### Description of the task
In the text on concierge telemedicine, how much are companies expected to spend on remote patient monitoring in 2015?

### Extract to read
┌────────

Concierge telemedicine has emerged as a way for the health care industry to capitalize on specialized initiatives that use advanced medical devices. Telemedical technology allows health care professionals and doctors to treat, diagnose and monitor patients from remote locations using connected devices.
High-end concierge telemedicine practices combine with medical institutions to try to find a balance between technological devices and personalized care. Often, telemedicine relies too heavily on technology and focuses too little on doctors maintaining relationships with patients. Remote devices aid doctors in diagnosing medical maladies, but these nifty bits of technology should not be the first line of care.
The doctor-patient relationship, or "peopleware," remains the most important factor with respect to concierge telemedicine, with doctors and health care groups attempting to balance medical technology with distant people. Many handy medical devices have been created to service telemedical needs, yet companies and doctors cannot focus too much on these technological wonders. Having instant access to a patient's vital signs is great, but there still needs to be a human touch present in a patient's overall care strategy. Trust, compassion and relationships cannot be built through wires, hard drives and communication links.
Telemedicine should focus on using technology to supplement care, not replace it. Expensive concierge medicine charges patients a subscription fee to have access to services and practitioners. High-end, primary-care practices can charge patients for needs required monthly or yearly. As with insurance companies, not everyone needs a doctor's care all of the time. That way, doctor's offices can capitalize on times when people do not need care.
Extra money and higher charges can go towards remote devices developed by large medical companies. Private-practice physicians who specialize in concierge telemedicine, have vested interests in better technology that helps them diagnose what is going on from a distance. Access to technology represents one of the keystones of telemedicine.
Companies face legal issues with licensure, standards of care and privacy concerns. States regulate medical care, so telemedical companies get around this by having networks of physicians in many states to route phone calls from patients. Patients seen through video cameras on computers cannot be treated with less diligence than a patient that comes to the office. HIPAA standards must be maintained through wireless networks and speaking through telecommunications devices to ensure patient privacy.
Remote devices used in medical care marks one industry trend for health care providers. Companies, including those that specialize in concierge telemedicine, are expected to spend up to $295 million for remote patient monitoring in 2015. Combine this trend with billions of dollars spent on electronic health records, and doctors have instant, nearly continuous, access to patient data. High-end companies that need specialized devices are the vanguards of new, remote telemedicine applications. Once these devices get tested with higher-end care and become more cost-effective, manufacturers and providers can make them mainstream.
Concierge telemedicine provides a proving ground for new technology and new ways of serving patients. As this technology improves, everyday patients are likely to see this emerging technology in everyday use.

└────────

### Given material

┌────────

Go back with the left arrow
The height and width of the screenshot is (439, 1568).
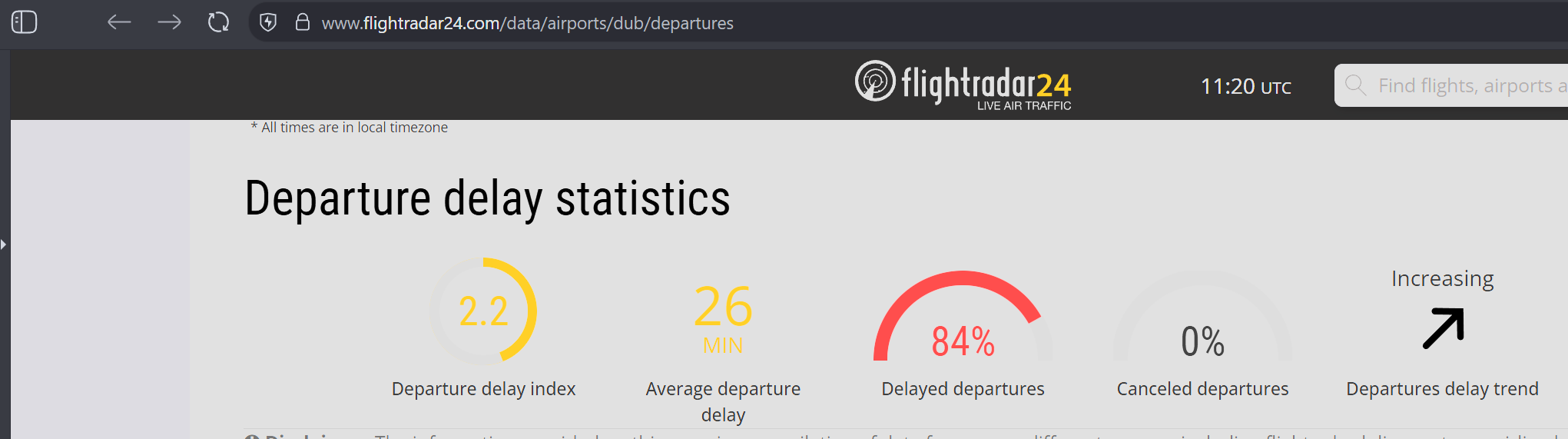pos(119,22)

└────────

### Output of the exercise
Up to $295 million.